Determining what kind of spousal support you will receive, or be required to pay, can be difficult.
It’s vital you have someone that knows what you’re entitled to and who understands Alabama family law.
While going through a divorce, you and your soon-to-be former spouse may need to discuss alimony and spousal support.
If one of you doesn’t work or there’s a significant difference in your incomes, the court may determine that the person who earns more money needs to pay alimony for a specific amount of time.
Montgomery Alimony Lawyer
Here at The KJ Law Firm, Kristine Jones has the expertise needed to handle family law cases dealing with alimony.

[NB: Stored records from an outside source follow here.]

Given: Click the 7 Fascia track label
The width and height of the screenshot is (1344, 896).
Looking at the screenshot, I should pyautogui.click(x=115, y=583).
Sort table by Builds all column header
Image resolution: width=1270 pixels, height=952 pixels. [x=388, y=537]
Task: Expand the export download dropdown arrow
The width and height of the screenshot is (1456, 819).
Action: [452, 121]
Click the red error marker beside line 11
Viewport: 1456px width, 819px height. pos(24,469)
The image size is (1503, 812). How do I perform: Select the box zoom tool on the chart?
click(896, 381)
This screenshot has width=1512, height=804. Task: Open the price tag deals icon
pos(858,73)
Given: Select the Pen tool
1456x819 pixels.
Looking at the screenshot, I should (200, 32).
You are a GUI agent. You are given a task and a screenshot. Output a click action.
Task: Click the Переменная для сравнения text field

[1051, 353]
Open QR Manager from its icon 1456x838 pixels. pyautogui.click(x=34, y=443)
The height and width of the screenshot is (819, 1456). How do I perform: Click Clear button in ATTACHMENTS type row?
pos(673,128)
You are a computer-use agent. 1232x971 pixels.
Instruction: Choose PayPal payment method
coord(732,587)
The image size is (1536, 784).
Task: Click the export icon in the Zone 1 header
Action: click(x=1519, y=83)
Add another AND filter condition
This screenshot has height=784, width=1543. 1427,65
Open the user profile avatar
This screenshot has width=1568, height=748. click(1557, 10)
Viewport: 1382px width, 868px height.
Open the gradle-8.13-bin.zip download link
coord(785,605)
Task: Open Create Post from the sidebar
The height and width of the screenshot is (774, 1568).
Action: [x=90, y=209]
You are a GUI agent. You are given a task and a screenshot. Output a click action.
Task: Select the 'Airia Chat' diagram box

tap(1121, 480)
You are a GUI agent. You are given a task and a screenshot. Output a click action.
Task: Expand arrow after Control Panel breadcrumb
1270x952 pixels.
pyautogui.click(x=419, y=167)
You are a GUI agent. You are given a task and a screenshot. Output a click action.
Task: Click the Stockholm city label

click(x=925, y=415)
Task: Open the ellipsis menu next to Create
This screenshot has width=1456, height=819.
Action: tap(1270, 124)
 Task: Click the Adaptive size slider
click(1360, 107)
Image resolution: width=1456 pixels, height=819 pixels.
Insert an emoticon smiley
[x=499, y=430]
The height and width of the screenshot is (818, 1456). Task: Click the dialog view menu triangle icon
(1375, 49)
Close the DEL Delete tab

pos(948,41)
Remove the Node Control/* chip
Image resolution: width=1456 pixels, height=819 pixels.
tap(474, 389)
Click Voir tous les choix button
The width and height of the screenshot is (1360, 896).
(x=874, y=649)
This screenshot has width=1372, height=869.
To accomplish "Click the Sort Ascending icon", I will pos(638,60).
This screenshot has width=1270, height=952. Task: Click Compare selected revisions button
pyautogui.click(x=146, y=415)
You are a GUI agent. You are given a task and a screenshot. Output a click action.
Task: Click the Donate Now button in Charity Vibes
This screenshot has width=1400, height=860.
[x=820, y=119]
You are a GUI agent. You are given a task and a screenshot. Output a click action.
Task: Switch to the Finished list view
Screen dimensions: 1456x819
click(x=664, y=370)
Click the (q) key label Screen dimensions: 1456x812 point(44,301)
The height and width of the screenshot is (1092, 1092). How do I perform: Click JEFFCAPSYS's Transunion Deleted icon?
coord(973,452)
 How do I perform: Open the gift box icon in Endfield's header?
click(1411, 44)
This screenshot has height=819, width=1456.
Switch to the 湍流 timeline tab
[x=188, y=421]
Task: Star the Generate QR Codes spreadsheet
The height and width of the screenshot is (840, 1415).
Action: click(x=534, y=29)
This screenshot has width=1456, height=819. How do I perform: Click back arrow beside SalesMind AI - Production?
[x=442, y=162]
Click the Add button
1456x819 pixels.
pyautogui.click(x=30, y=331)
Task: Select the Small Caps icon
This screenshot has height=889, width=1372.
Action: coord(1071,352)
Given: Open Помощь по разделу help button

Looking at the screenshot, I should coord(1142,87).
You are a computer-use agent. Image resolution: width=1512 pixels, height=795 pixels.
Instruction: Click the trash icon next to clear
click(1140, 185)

She uses her experience and her knowledge of alimony law to help every one of our clients receive the spousal support they need to maintain their lifestyle after a divorce.
In Alabama, the court will determine alimony based on need and many other factors.
No set formula or checklist will determine if alimony should be awarded. Instead, the court will look at factors such as how long you were married, both parties’ incomes, what assets are involved, your health and age, and other factors.
The court is given a significant amount of discretion in this area, so having a good alimony lawyer on your side is very important to present the most persuasive case possible.
Different Types of Alimony
Alabama law outlines a few different types of alimony a spouse can be awarded.
Just like there’s no set formula for calculating how much alimony is paid, there are no hard rules that determine what type of spousal maintenance the judge awards.
Temporary alimony is usually ordered at the beginning of the divorce process when one of the parties doesn’t work.
The payer gives the recipient a set amount of money weekly, biweekly, or monthly for a specified period. Once that period is up, alimony is no longer paid.
Occasionally, a judge will order one spouse to pay a one-time lump sum of alimony. This is relatively rare, however.
Permanent alimony often no longer means that one spouse will pay the other for the rest of their lives.
Instead, it’s defined more as long-term payments for several years or more. These more extended alimony payments are usually only ordered when the couple has been married for several decades or more.